What followed was a very technical explanation by Andy, which we’ll poorly summarize like this. The ride frequency is the natural speed at which the body of the car moves up and down without any shock absorbers, and it’s calculated for each corner by dividing the sprung weight by the wheel rate. Stiffer springs naturally have higher ride frequencies, and this data point is an important tuning tool.

One problem with calculating our ride frequencies: We didn’t know the sprung weight at each corner. We only knew our total weight, which includes both sprung and unsprung, thanks to our corner-weighting scales. To find our sprung weight, we’d need to unbolt everything that wasn’t sprung, weigh it, and subtract that total from the corner weight.

Okay, we know we said to get used to tons and tons of installing and removing parts, but this task was a bridge too far, even for Andy. Instead, he recommended we measure static deflection to compute sprung weight.

First, we measured the ride height at rest, then raised the car little by little until the spring just barely came unloaded. The difference between the two is static deflection, and by pairing that ride height change with the rate of the springs currently in the car and our spring motion ratios, we were able to calculate the unsprung weight, and then our sprung weight. Science! All this work culminated in a spreadsheet showing our expected ride frequencies across a range of front and rear spring rates.

We (meaning Andy) had built our spreadsheet. What next? Time to dive deeper into the science of ride frequency, specifically the relationship between the front and rear frequencies. Andy started by explaining the common “flat ride” theory. Picture a car driving down the highway that’s about to hit a bump. The front of the car will hit the bump first, compressing the front suspension, then unloading it. Then the rear of the car will hit the bump, compressing and then unloading the rear suspension.

If you’re driving to work, the goal is for the front and rear suspensions to unload at the same time, producing what’s commonly called a “flat ride.” This is more comfortable, since it means the car won’t change pitch as you’re going down the road. Flat ride generally requires the front suspension to be softer than the rear, since it needs to take longer to spring back to ride height.

This is all fine and dandy for street cars, but race cars have different goals. They also have much better (and more adjustable) shock absorbers. That meant we could use our dampers instead of our springs to control unwanted oscillation, and instead tune spring rates for the most grip and the most ability to put power down.
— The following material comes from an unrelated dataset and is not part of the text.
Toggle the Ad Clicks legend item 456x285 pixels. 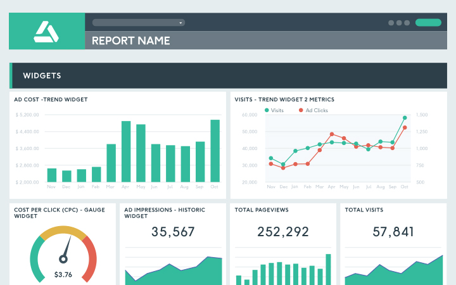[314, 110]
Generally, this means a higher ride frequency in the front than in the rear for a car like our 350Z, or at least an even ride frequency front and rear. Testing will help us figure out which is actually fastest.
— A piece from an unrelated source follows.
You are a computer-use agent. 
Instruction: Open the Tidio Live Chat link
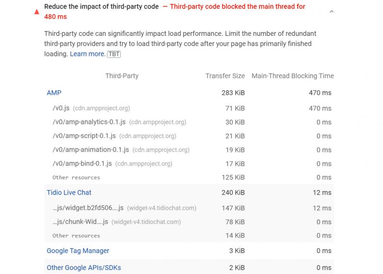pyautogui.click(x=69, y=193)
So what’s a desirable ride frequency? Andy said we should bracket our tests around “the typical non-aero ‘touring car’ frequency of 1.5-2.5.”

We decided to start with 800 lbs./in. front springs and 500 lbs./in. rear springs. These give us a front ride frequency of 2.14 and a rear frequency of 1.94, meaning the front frequency is nearly 10% higher. We’ll test stiffer and stiffer springs, but our goal is to run as little spring rate as possible without bottoming the car or inducing too much body roll.

Shoutout to Eibach, by the way, for supplying us with an entire trunk full of springs for testing.

We’d set our ride height, picked springs, and done math. It was time for the last piece of the puzzle: our alignment.

This is another major tuning tool we’ll need to learn how to use, but the first step was picking baseline settings for our first test session. We hooked our $50 Caliper Garage string alignment system onto the car, then dialed in the basic formula for a rear-wheel-drive car: 3 degrees of negative camber up front, 1.5 degrees in the rear, and zero toe all around.

Notice the funny ruler in our hand? That's TrakkRat's new StringStick, which the company calls "the most accurate analog device available for use in stringing alignment on any racecar." Having used it, well, it's awesome. If you've got $139 to spare, it's worth every penny. Otherwise, a ruler will also work.

Alignment finished, we loaded the car into the trailer and set off for the track. It was time to start testing.